The European Banking Authority (EBA) is set to conduct an investigation into the connections between traditional banking institutions and non-bank financial institutions (NBFIs). This initiative will involve a comprehensive assessment of hedge funds, private equity firms, and cryptocurrency platforms by EU banking regulators, the European Systemic Risk Board (ESRB), and the Financial Stability Board (FSB).
José Manuel Campa, the President of the EBA, announced this decision in an interview with the Financial Times on January 3. Campa emphasized the importance of understanding the relationships and potential risks that could arise in stress situations between banks and NBFIs, referring to the latter as a "lower chain of non-bank financial institutions." He asserted the need for more in-depth analysis in this area, declaring, "We should do more, and we will do more."

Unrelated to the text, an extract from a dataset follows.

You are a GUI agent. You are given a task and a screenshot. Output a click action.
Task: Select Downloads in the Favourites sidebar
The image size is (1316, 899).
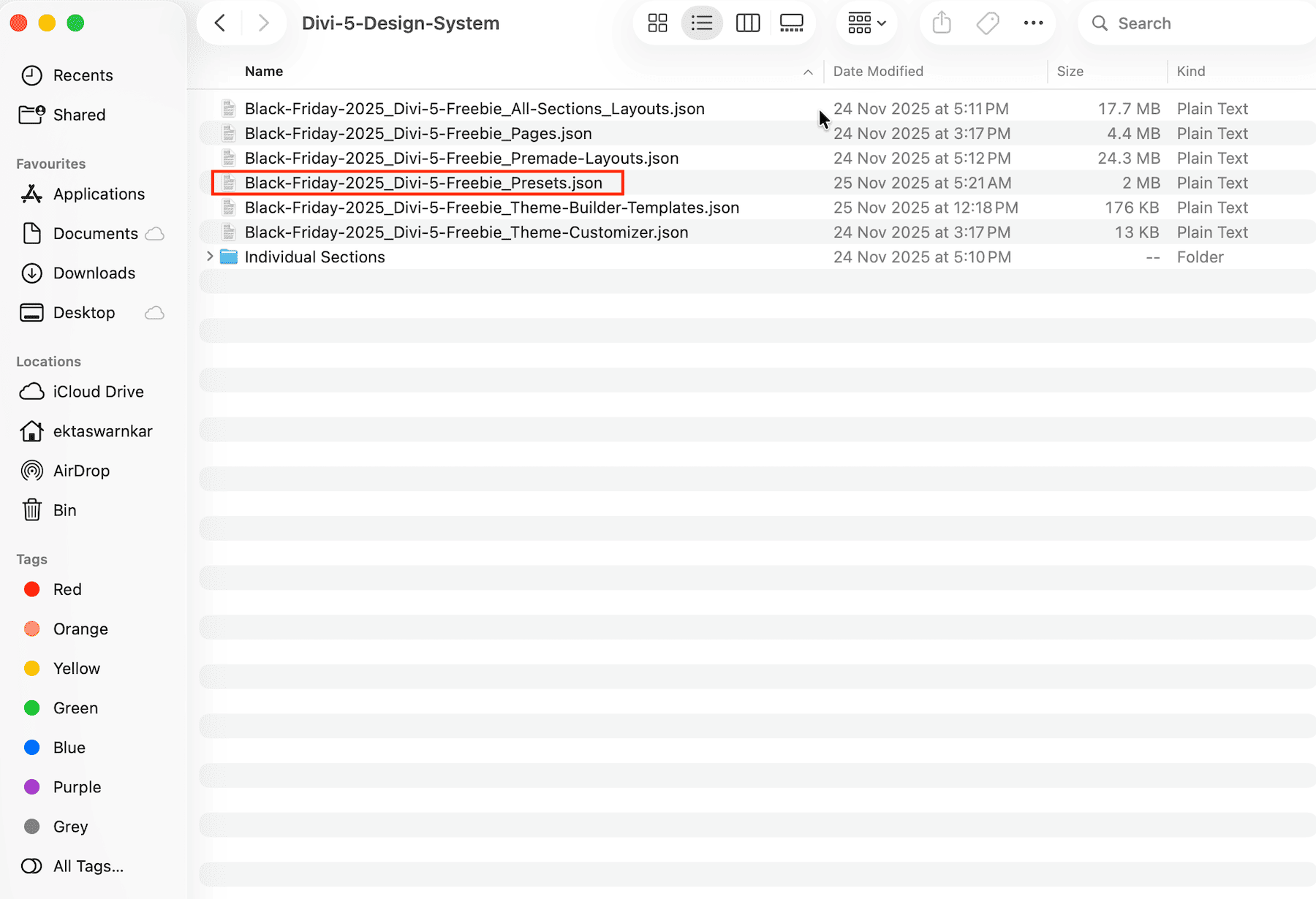[x=94, y=273]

In his discussion, Campa disclosed that the EBA has already begun examining the extent of banks' exposure to the balance sheets of non-bank entities, which includes various forms of loans. He described the non-bank financial sector as somewhat opaque, noting the uneven quality and availability of data within this sector. According to the FSB, NBFIs currently hold assets nearing $218 trillion, which accounts for approximately 46% of the total global assets. This is in contrast to traditional banks, which hold around $183 trillion in assets.
In a significant move in November 2023, the EBA put forward new guidelines aimed at enhancing anti-money laundering (AML) and combating the financing of terrorism (CFT) within the crypto industry. These proposed guidelines are particularly focused on integrating the AML/CFT standards for payment service providers with those applicable to crypto asset service providers (CASPs).
The EBA’s recommendations include a call for CASPs to ensure seamless and interoperable transmission of information. This would involve improving the interoperability of their protocols, a move aimed at bolstering the effectiveness of AML/CFT measures within the rapidly evolving cryptocurrency sector.